Your copy should begin with the line containing "This screenshot has", end with the line containing "Image resolution: width=1288", match the listing below exactly, and contain no pictures.

START TASK DATA

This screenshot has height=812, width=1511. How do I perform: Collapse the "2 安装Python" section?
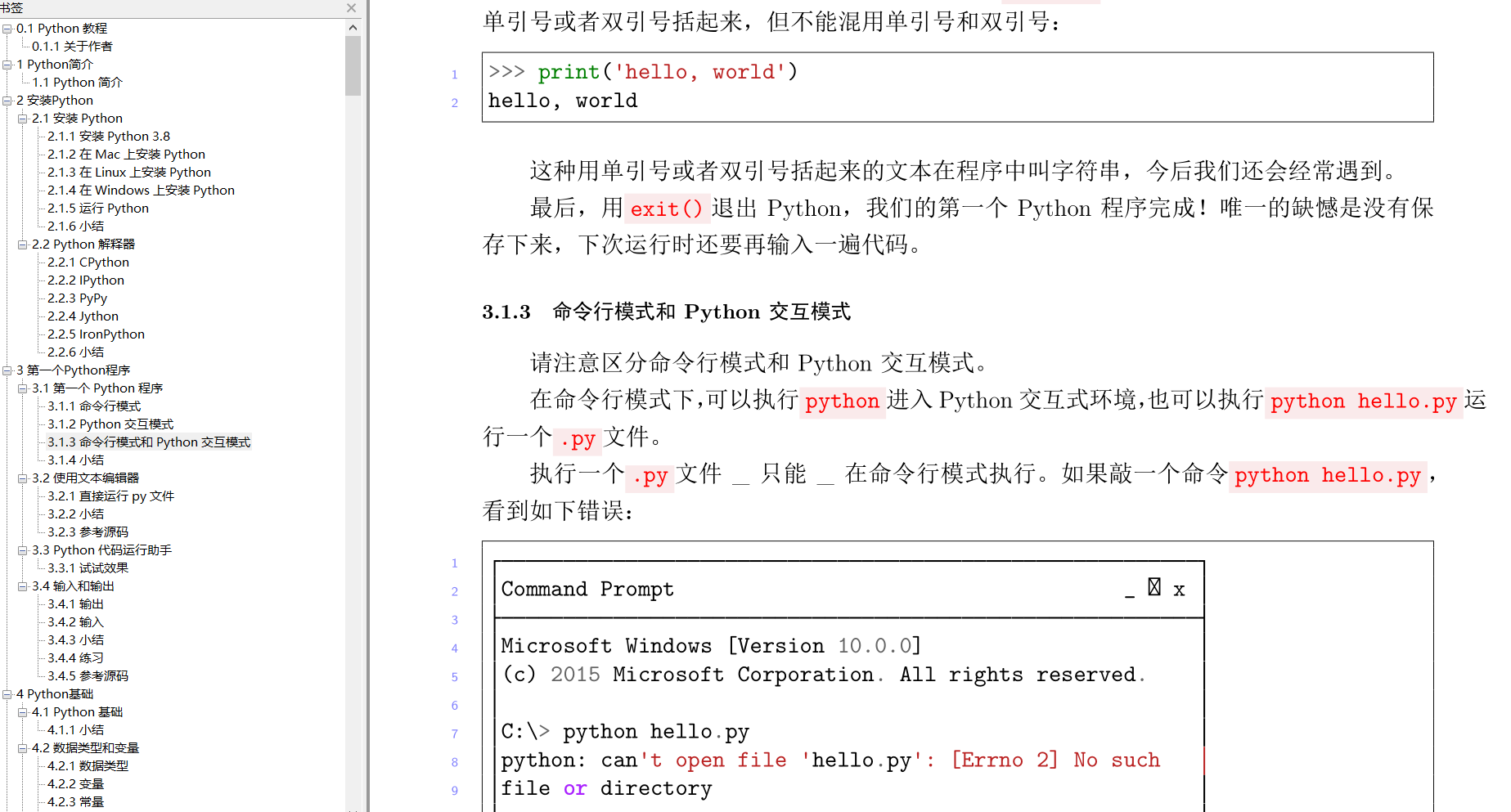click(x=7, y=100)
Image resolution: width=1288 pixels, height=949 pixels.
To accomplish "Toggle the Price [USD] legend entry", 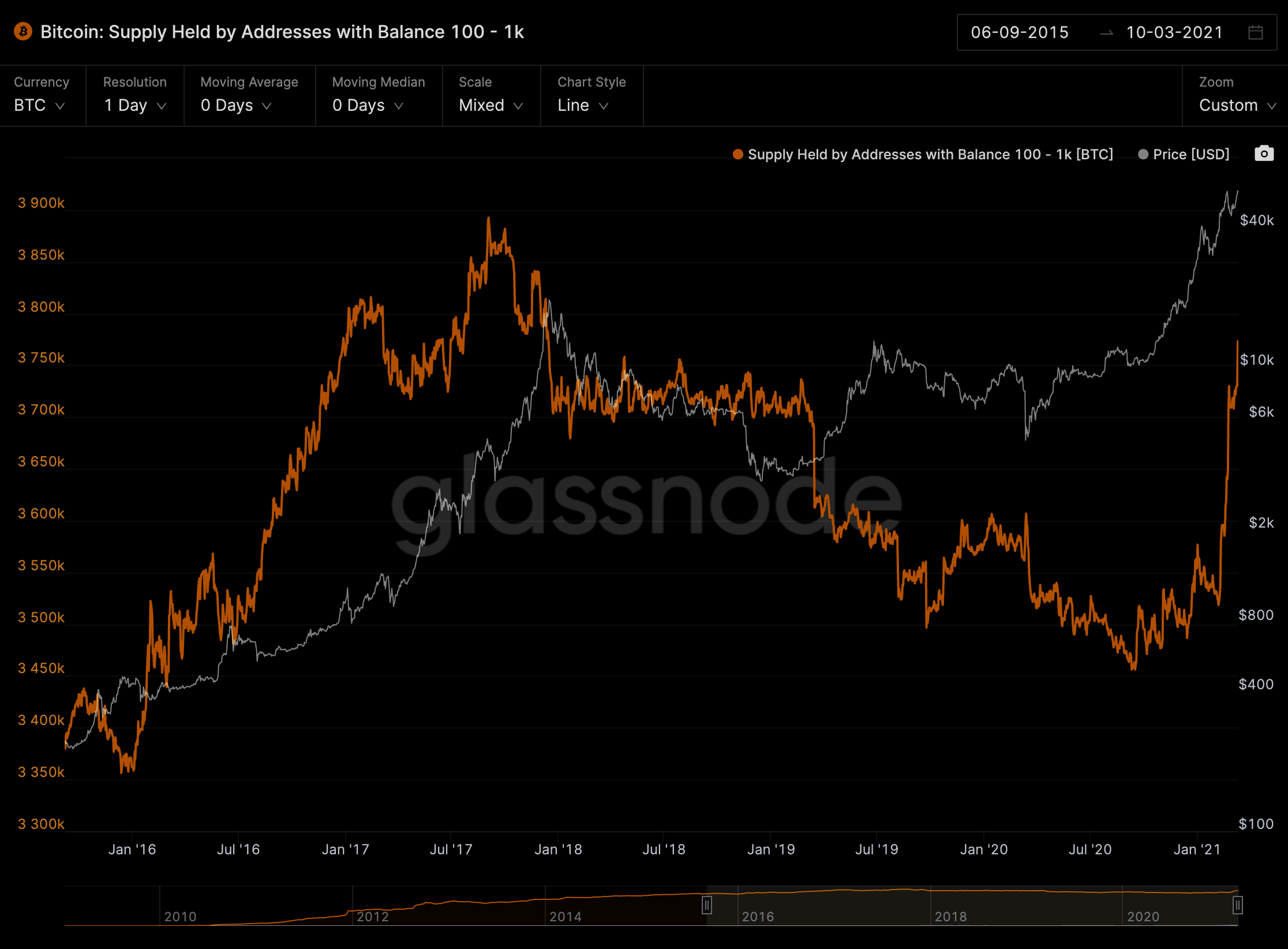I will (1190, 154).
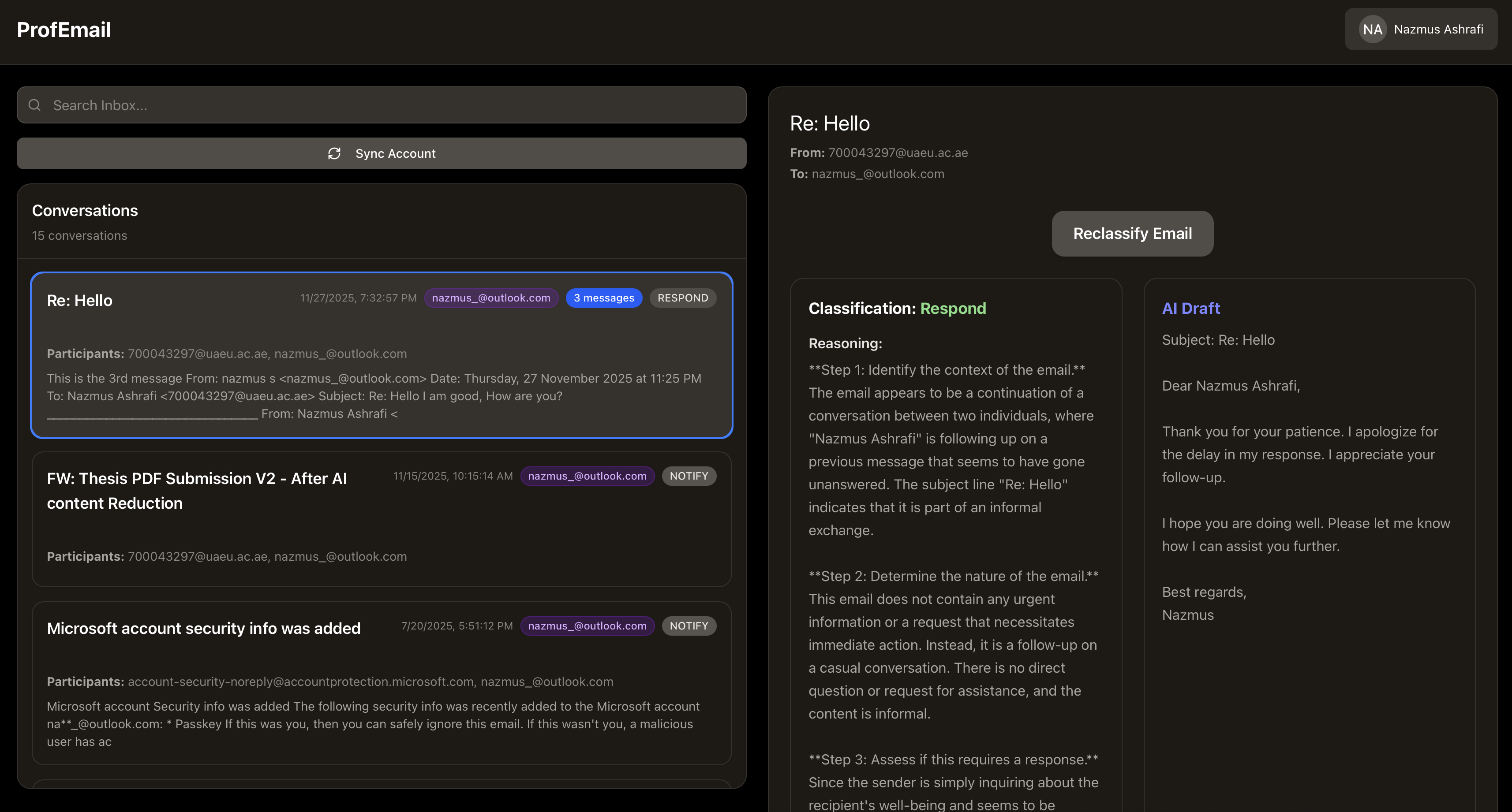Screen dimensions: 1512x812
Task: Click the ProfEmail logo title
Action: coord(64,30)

END TASK DATA
START TASK DATA

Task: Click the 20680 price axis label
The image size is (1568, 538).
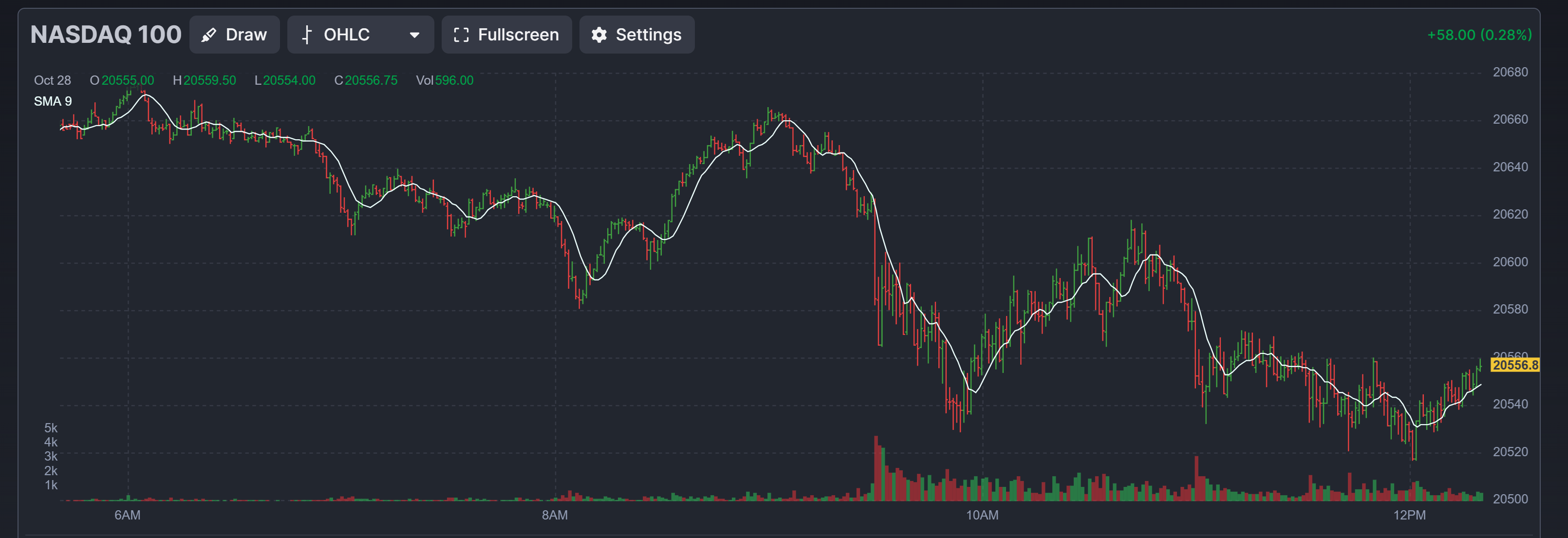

END TASK DATA

**EXERCISE ANSWER:**
This screenshot has height=812, width=1511. How do I perform: Collapse the "2 安装Python" section?
click(x=7, y=100)
Image resolution: width=1288 pixels, height=949 pixels.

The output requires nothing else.